How to keep loved ones safe while you’re sick

Suspect you have COVID-19?

> Get screened

Getting sick is no fun for any of us. We want to get well as quickly as possible.

But one thing we often forget is that our treatment and recovery are about more than just us. Anytime we get sick, other people we encounter – directly or indirectly – face a heightened risk of becoming sick, too.

This is particularly true with a highly contagious disease, such as novel coronavirus (COVID-19). But it’s also the case with the common cold, influenzas and other viral infections.

When you are sick, be proactive in your efforts to recover – and keep other people safe, including your family, friends and coworkers.

Avoid passing infection to others

If you suspect you might have COVID-19, or if you have tested positive for the disease, you pose a substantial health and safety risk to the community and you need to isolate yourself as quickly as you can. You do not want to pass COVID-19 on to anyone else. Remain in home isolation until your health care provider clears you to leave.

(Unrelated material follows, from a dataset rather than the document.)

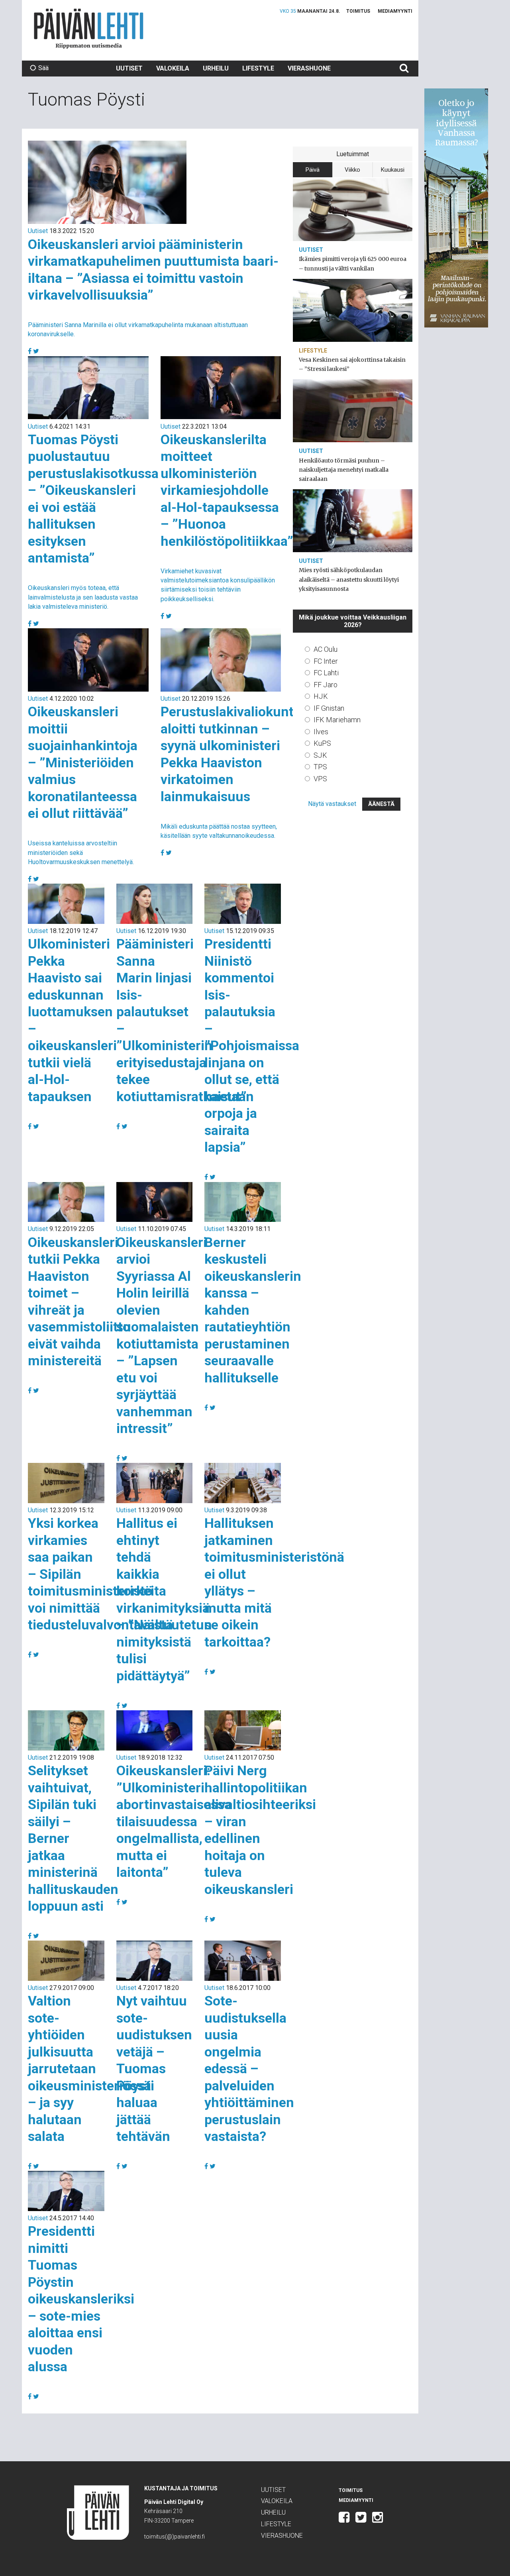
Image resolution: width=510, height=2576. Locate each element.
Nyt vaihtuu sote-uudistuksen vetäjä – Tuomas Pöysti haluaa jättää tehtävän (154, 2068)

Regardless of your illness, follow these steps to avoid passing an infection to others:

  • Isolate yourself. Stay in a separate room. Avoid contact with other people and animals. Use a separate bathroom, if you have the option.
  • Take pain and fever medications.
  • Drink plenty of fluids.
  • Wear a face mask when you’re around other people.
  • Thoroughly wash and sanitize your hands frequently.
  • If a surface is dirty, wash it first, then sanitize it.
  • Clean and disinfect surfaces that are touched often, including doorknobs, light switches, counter tops, handles, phones, desktops, keyboards, faucets, sinks and toilets.
  • Clean and disinfect any surface with blood or other bodily fluids on them.
  • Avoid sharing bedding, towels, dishes, glasses, utensils or anything else. Wash items thoroughly after using.

Monitor your symptoms

While you’re isolated, you also need to monitor your own health. If you experience any of the following symptoms, you may need urgent medical attention.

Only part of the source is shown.